Saturday, September 6, 2014

(Sept 6,2014) Spiritual Message for the Day – Brahman-Upadesa by Swami Krishnananda



 Brahman-Upadesa
Divine Life Society Publication: Chapter 11 The Moksha Gita by Swami Sivananda Commentary by Swami Krishnananda

1. The Guru said: Thou art not this perishable body. Thou art not the wavering mind. Thou art not the Indriyas. Thou art not the intellect. Thou art not the causal body. Thou art the All-pervading, Immortal Brahman. Realise this and be free.
You are the Infinite Brahman in essence. You are the supreme bliss. You are solely of the nature of divine wisdom. You are the sole supreme, the sole peace, the sole consciousness. Your real nature is indescribable. You are beyond speech and mind. Your nature is beyond form. You are the All in yourself. You are replete with consciousness. You are beyond the three periods of time. There is nothing which is not yourself. You are shining in your own Self. You are Brahman that is truth, bliss, ancient. You are the partless and the non-dual essence. Realise this and be free.
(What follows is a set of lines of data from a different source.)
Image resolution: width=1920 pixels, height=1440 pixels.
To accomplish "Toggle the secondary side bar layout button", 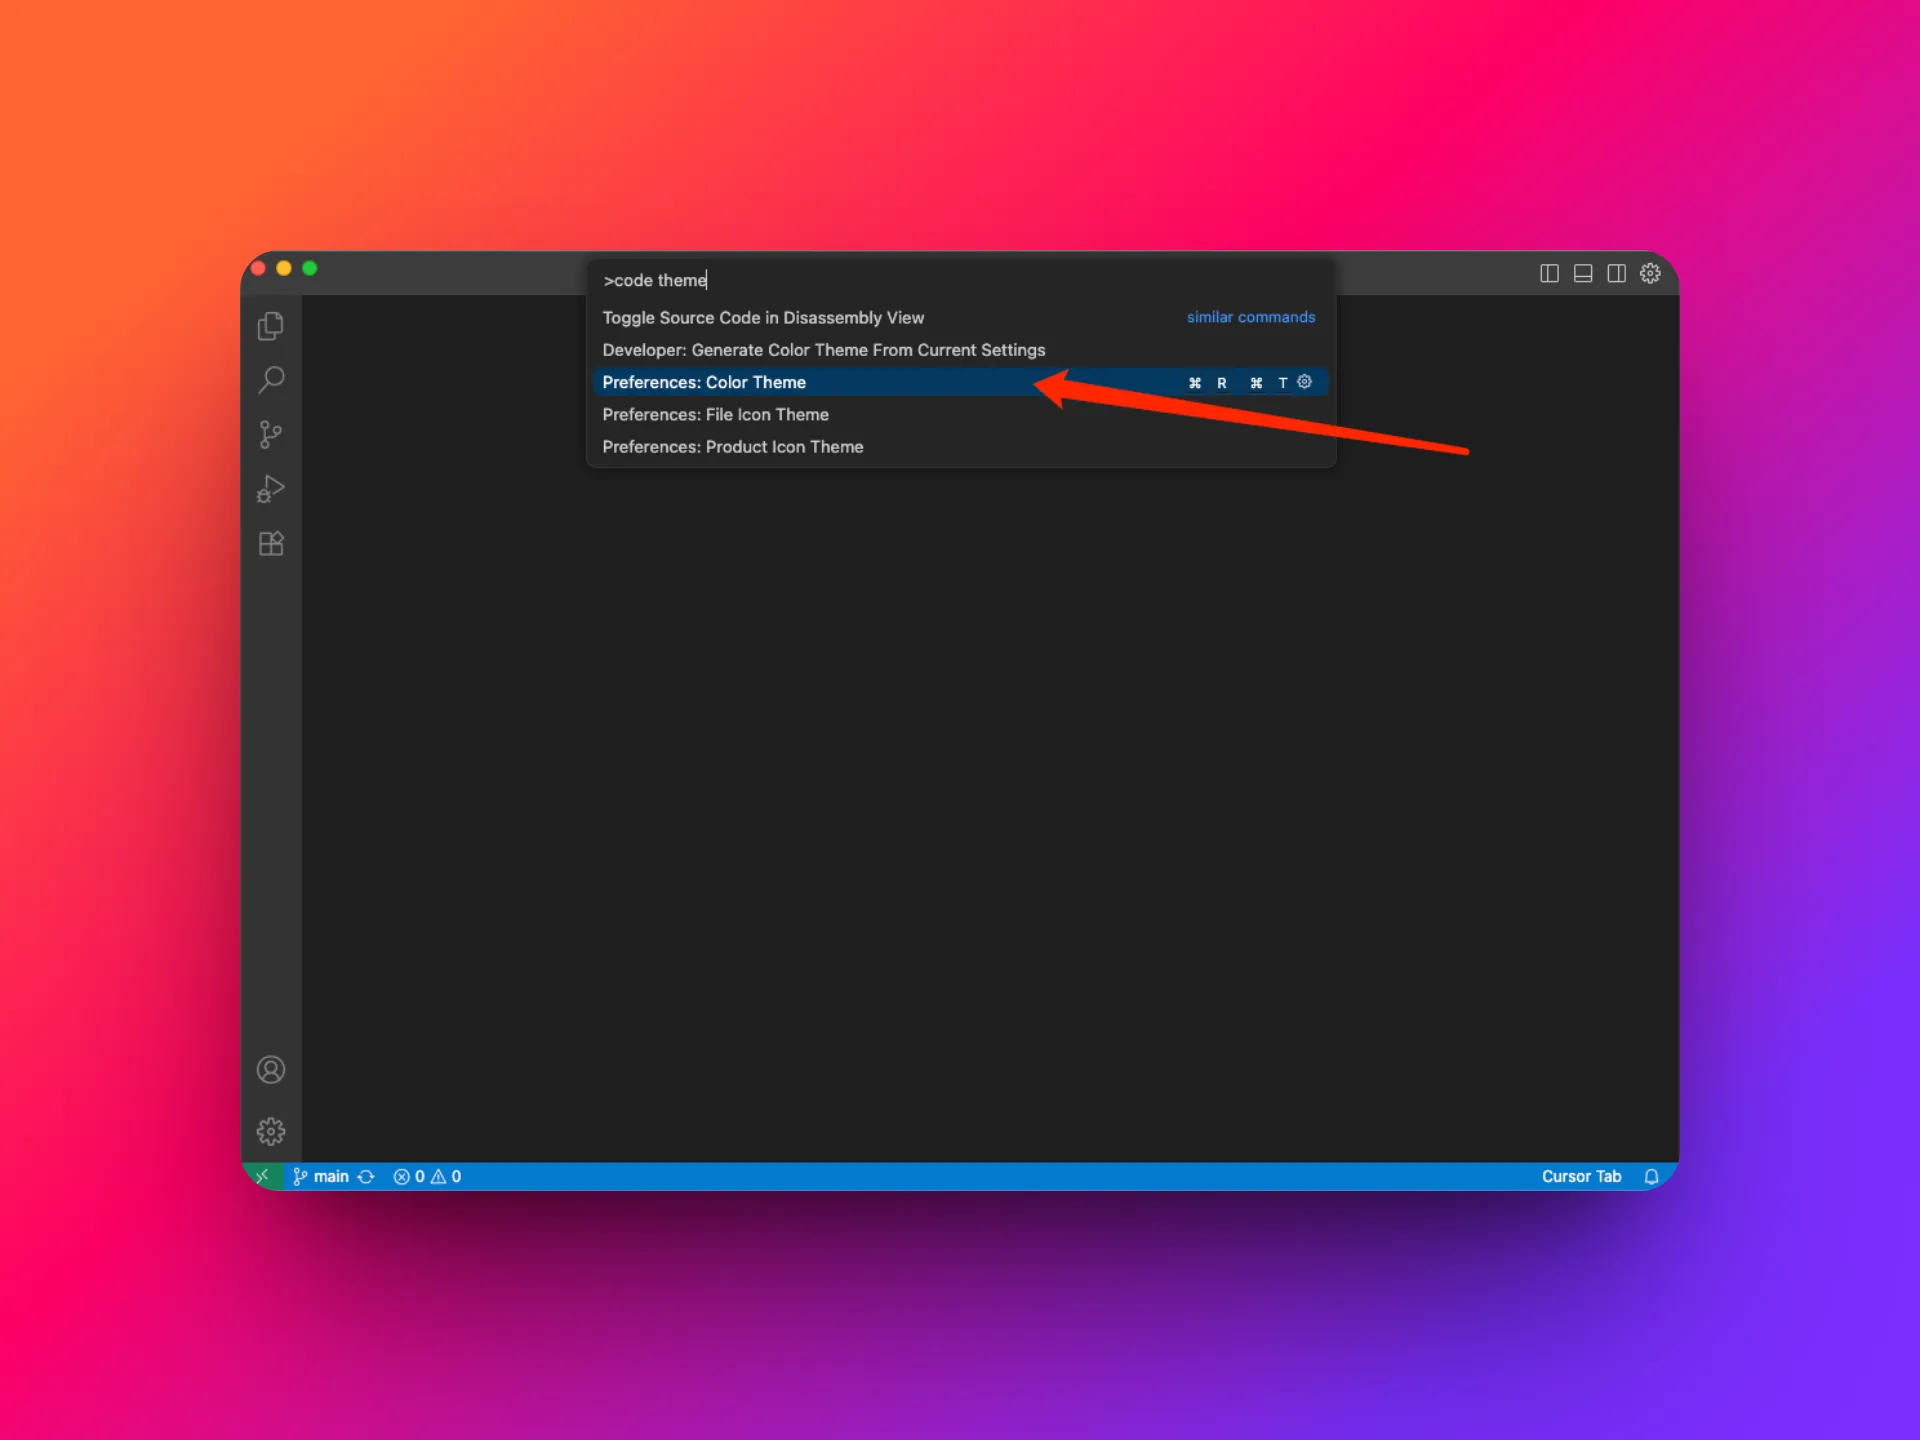I will click(x=1616, y=273).
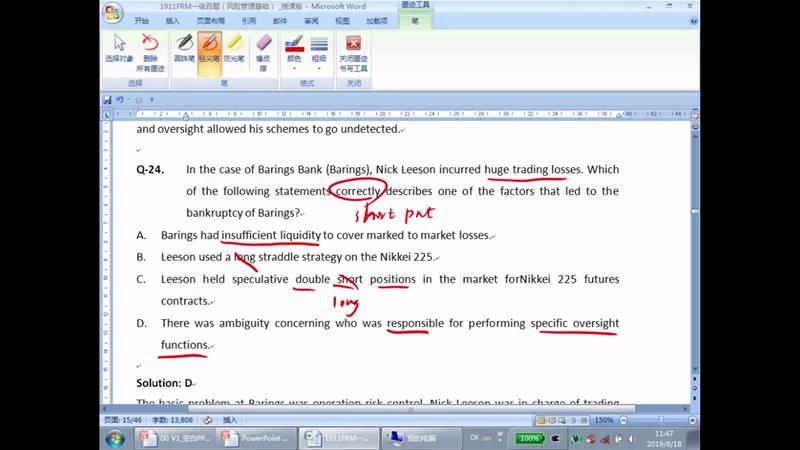Image resolution: width=800 pixels, height=450 pixels.
Task: Open the 页面布局 (Page Layout) tab
Action: pos(210,20)
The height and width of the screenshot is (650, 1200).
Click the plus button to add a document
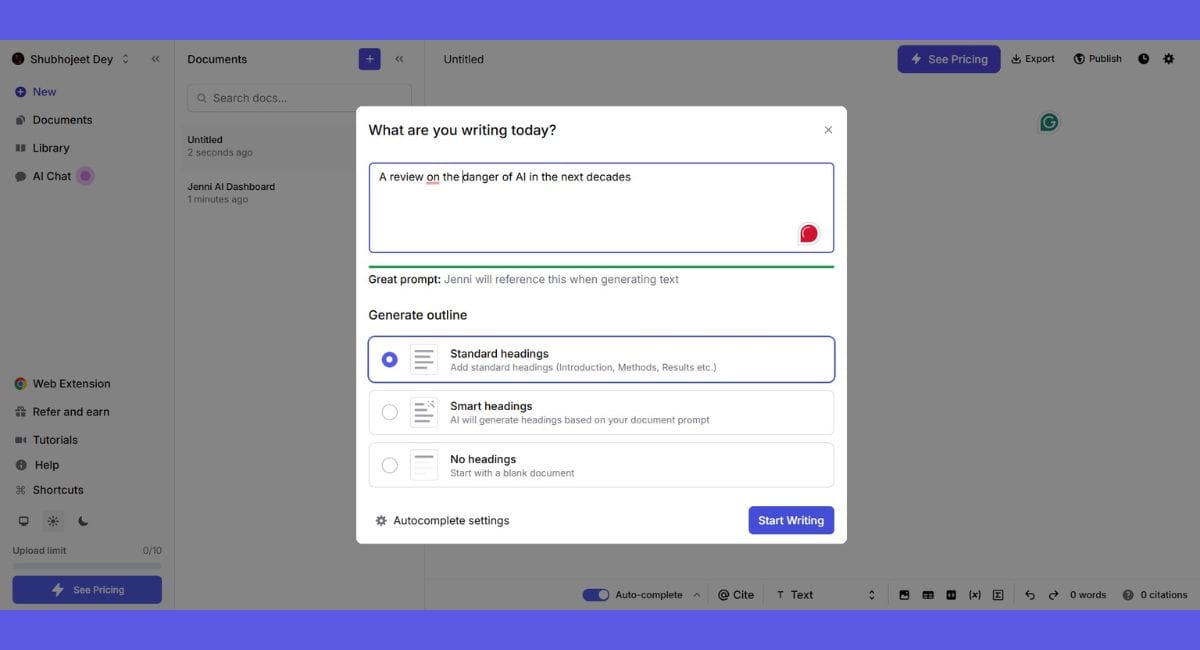369,59
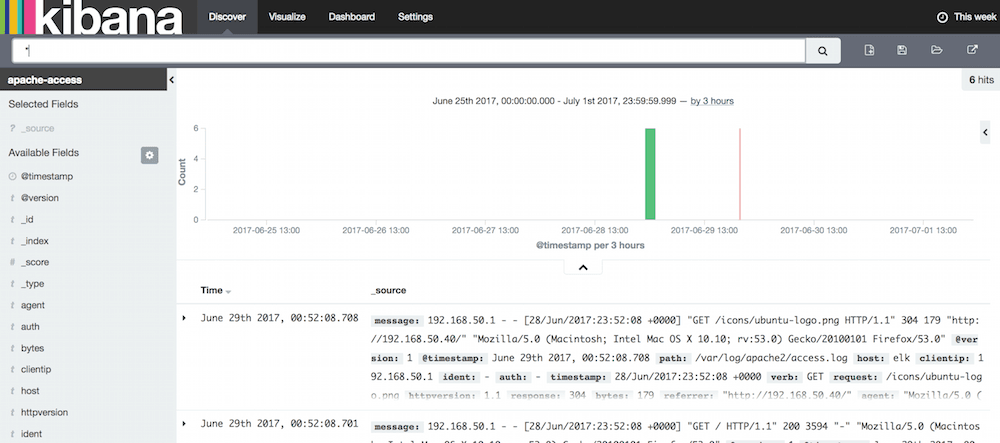Image resolution: width=1000 pixels, height=443 pixels.
Task: Collapse histogram with up chevron
Action: pyautogui.click(x=583, y=267)
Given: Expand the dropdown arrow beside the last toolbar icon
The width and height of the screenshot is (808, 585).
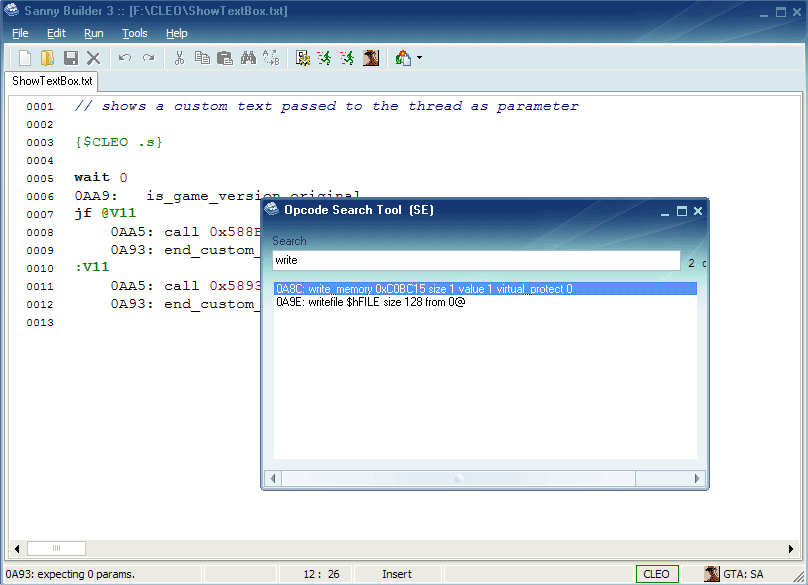Looking at the screenshot, I should tap(419, 59).
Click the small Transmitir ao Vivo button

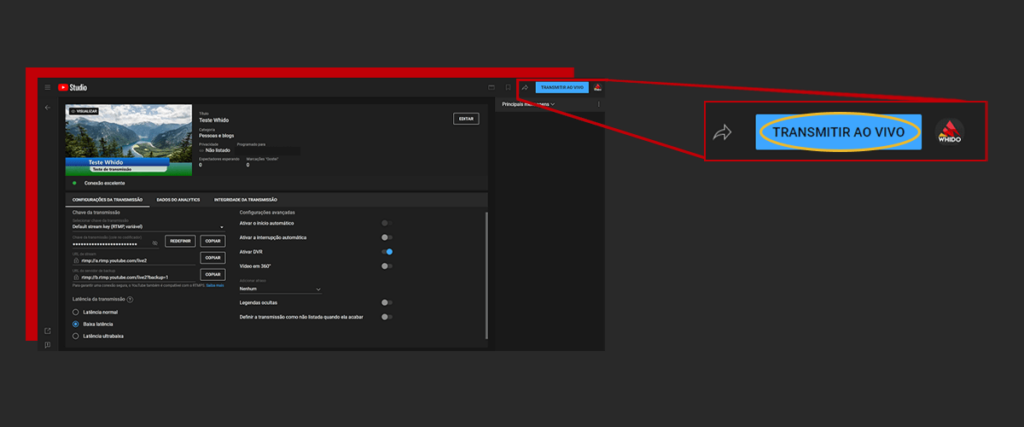pos(562,87)
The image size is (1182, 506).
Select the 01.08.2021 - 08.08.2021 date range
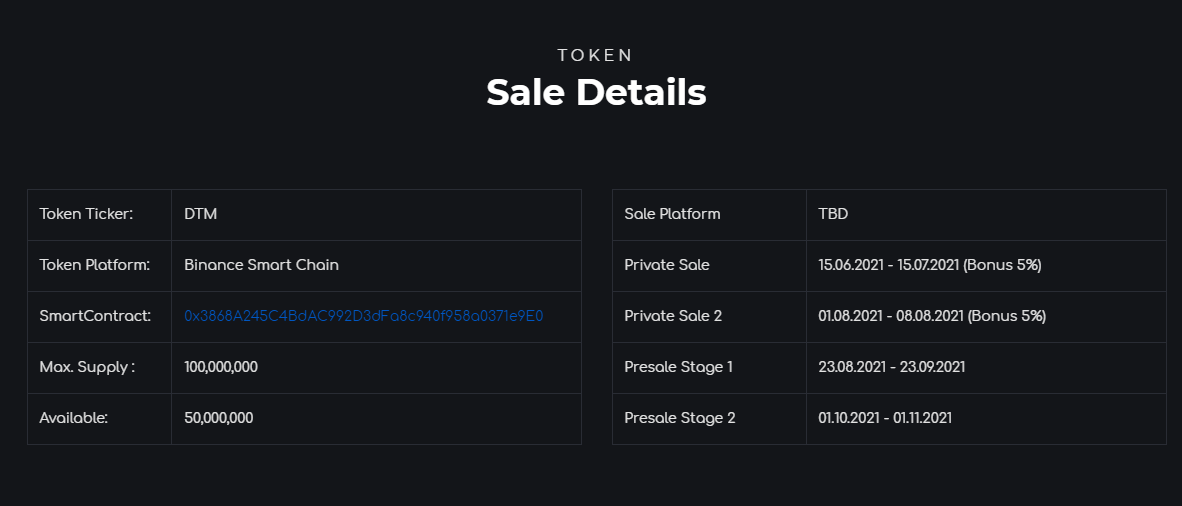890,316
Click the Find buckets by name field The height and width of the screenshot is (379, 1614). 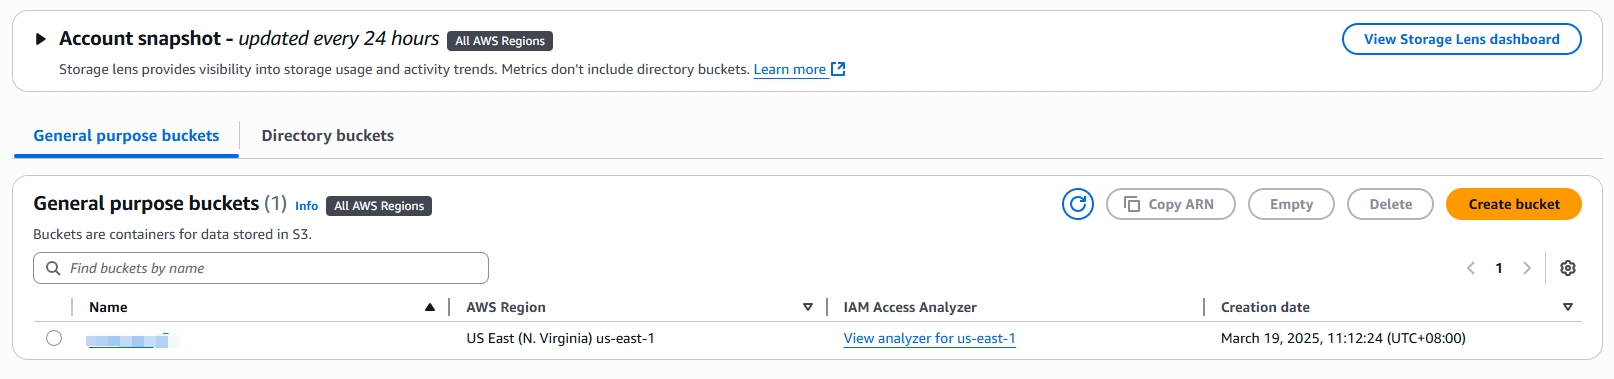(261, 268)
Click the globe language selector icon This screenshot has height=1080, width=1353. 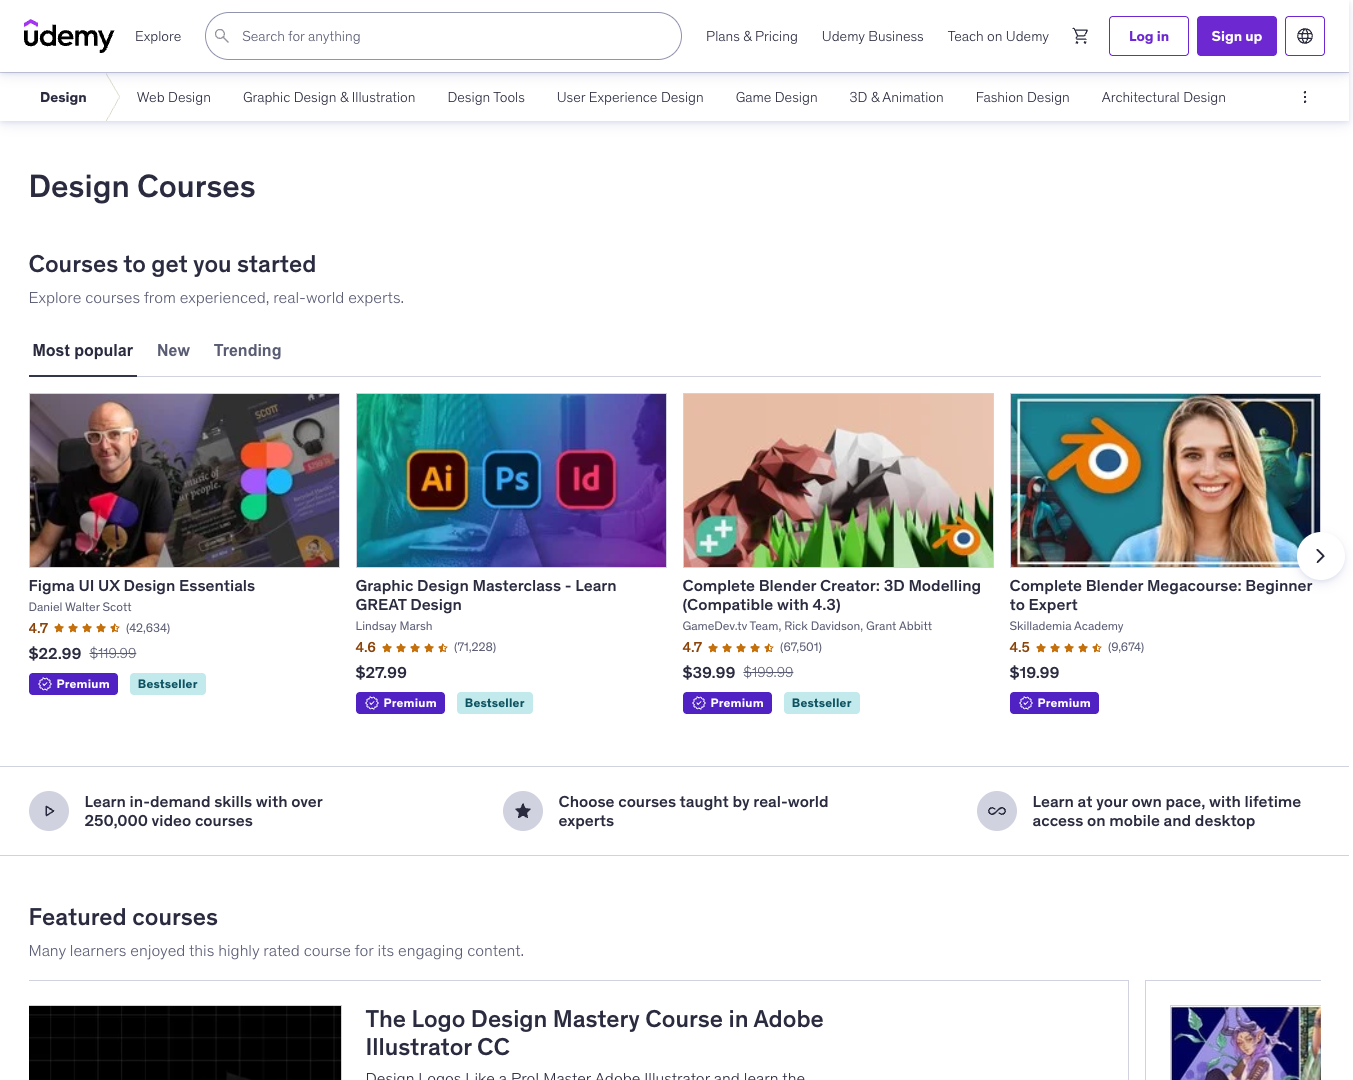pos(1304,36)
2. Thou art the Prajnana Ghana Atma (embodiment of wisdom). Thou art Chidghana Brahman (mass of consciousness). Thou art Vijnana Ghana Purusha (mass of knowledge). Thou art Ananda-Ghana Soul (mass of Bliss). Realise this and be free.
You are the secondless bliss. You are the illuminator of all things. You are the ocean of knowledge and power. You are both being and non-being. You are this whole universe. You are the supreme, birthless, deathless, immortal consciousness. You are the mass of joy. You are the mass of light. You are the mass of power. You are the mass of knowledge. You have no hands, feet or eyes. You have no body. You are the One Satchidananda! You are all-pervading. Be happy! You are Anandaghana! You are merged in bliss. Move on happily! You are the perfect, the everlasting, the Absolute! You are the mass of intelligence and delight. You are Perfect. Realise this and be free.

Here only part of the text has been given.